= Jack M. Feldman =

American psychologist

Jack Michael Feldman is an American psychologist best known for his work in industrial and organizational psychology. Feldman earned a Ph.D. in Social Psychology in 1972 from University of Illinois at Urbana-Champaign. He currently teaches at Georgia Institute of Technology.

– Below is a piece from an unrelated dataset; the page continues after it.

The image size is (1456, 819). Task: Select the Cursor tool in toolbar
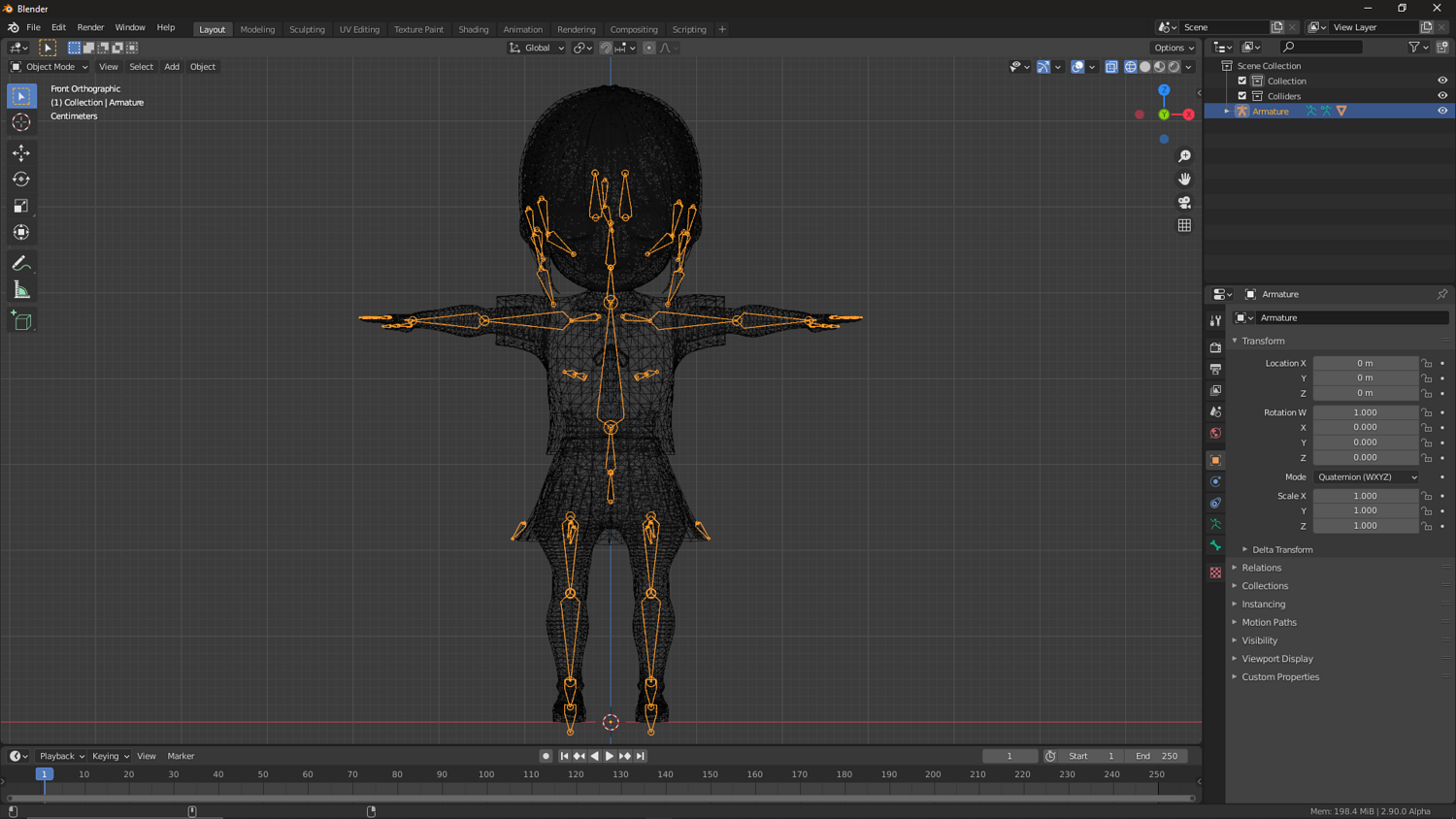pyautogui.click(x=21, y=122)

In 1994 he was one of 52 signatories on "Mainstream Science on Intelligence," an editorial written by Linda Gottfredson and published in the Wall Street Journal, which declared the consensus of the signing scholars on issues related to the controversy about intelligence research that followed the publication of the book The Bell Curve. Feldman is also a gun enthusiast.

==Selected publications==
- Feldman JM (1981). Beyond attribution theory: Cognitive processes in performance appraisal. Journal of Applied Psychology, 66, 127–148.
- Feldman JM, Lynch JG Jr. (1988). Self-generated validity and other effects of measurement on belief, attitude, intention and behavior. Journal of Applied Psychology, 73, 421–435.
- Feldman, JM (1994). On the synergy between theory and application: Social cognition and performance appraisal. In R.S. Wyer, Jr., and T.K. Srull (Eds.) Handbook of social cognition (2nd ed., Vol. 2). Hillsdale, NJ: Erlbaum.
- Feldman JM (1999). Four questions about human social behavior. In J. Adamopoulos and Y. Kashima (Eds.) Social Psychology and Cultural Context: Essays in Honor of Harry C. Triandis. New York: Sage.